WORK TO COMPLETE
Every line of the records that holds the word "link" should be copied out.

SUPPLIED MATERIAL

☆ ☆ ☆ ☆ ☆

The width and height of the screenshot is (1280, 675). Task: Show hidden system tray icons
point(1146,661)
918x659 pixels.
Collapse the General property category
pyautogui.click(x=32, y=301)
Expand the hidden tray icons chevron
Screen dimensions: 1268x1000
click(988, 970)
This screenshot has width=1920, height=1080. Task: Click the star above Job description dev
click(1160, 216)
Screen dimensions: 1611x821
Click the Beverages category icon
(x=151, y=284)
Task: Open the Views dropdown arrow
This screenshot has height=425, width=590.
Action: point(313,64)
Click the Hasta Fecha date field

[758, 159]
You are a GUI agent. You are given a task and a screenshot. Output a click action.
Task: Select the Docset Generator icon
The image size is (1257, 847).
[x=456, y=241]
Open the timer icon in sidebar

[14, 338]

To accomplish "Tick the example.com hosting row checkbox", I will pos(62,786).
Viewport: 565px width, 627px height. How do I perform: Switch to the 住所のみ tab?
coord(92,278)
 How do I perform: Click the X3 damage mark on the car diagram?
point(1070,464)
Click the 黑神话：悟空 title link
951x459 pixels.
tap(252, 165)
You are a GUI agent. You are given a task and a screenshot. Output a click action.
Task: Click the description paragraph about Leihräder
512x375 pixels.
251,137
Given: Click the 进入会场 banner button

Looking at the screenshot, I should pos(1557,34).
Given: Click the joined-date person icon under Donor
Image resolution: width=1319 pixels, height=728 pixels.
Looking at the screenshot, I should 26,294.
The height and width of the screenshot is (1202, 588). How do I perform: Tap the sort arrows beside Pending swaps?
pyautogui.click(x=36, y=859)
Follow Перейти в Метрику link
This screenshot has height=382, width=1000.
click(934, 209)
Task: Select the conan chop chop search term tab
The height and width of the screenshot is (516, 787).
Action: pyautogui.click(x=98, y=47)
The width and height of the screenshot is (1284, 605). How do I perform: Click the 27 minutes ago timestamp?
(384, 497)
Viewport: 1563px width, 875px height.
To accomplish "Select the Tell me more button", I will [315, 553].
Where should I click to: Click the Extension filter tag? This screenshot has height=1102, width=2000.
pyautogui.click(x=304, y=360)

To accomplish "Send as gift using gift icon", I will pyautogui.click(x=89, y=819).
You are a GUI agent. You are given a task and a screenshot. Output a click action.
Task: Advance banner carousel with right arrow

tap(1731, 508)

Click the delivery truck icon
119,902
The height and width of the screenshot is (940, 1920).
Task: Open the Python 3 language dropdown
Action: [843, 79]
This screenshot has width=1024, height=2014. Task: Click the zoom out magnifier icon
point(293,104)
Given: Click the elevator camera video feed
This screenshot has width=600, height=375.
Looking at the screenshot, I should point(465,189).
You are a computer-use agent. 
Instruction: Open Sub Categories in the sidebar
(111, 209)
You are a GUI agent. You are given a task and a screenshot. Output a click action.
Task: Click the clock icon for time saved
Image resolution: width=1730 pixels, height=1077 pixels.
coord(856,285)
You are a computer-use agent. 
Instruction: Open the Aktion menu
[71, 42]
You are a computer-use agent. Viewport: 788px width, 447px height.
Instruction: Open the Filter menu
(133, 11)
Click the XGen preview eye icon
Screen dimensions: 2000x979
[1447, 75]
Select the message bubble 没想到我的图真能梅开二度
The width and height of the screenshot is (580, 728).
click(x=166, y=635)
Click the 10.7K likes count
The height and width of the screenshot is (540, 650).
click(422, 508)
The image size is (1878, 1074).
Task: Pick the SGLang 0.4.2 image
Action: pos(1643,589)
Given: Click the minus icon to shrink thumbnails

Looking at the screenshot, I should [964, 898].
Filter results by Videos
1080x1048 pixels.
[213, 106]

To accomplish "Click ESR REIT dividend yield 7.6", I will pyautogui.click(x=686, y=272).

☆ ☆ ☆ ☆ ☆

SOLUTION TO THIS PROBLEM
Click the 黑神话：悟空 title link
Follow Перейти в Метрику link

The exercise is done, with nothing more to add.